Amazon goes the extra mile to bring in customers and enter other areas of retail. But, intentionally or not, the company broke new ground when it shipped 65 pounds of marijuana to a Florida couple that had only ordered some used storage containers, according to a new story.

Not that Amazon is beyond new types of promotion, like its Amazon prime days or $500,000 premium product pages. And, granted, there are companies looking to become the Amazon of the pot trade. Too late. But Amazon seems as surprised as the consumers in this case.

They wanted totes, not tokes

The original story seems to come from Orlando television station WFTV. An unidentified woman and her fiancé ordered 27-gallon containers from Amazon Warehouse Deals, which the company advertises as "great deals on quality used products."

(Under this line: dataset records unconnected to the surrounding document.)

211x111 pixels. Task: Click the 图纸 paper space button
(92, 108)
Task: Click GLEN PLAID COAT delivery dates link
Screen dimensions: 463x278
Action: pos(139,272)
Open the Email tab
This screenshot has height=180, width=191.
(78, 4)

When the totes came in, they were suspiciously heavy at 93.5 pounds. Those bins clearly had something stashed inside. Upon opening the packages and lids, the odor was clear.

It's a funny/not funny story. The couple called the police (the first officer on the scene was apparently stunned) and so now had to explain how they might have that much illegal material in their home. Would you believe that Amazon had "accidentally" shipped out enough dried plant material to keep a dorm full of stoners ridiculously happy for a week?

The worries didn't stop there. The couple was afraid that someone had somehow figured out where their product had gone and would break in, so they slept elsewhere for a number of nights.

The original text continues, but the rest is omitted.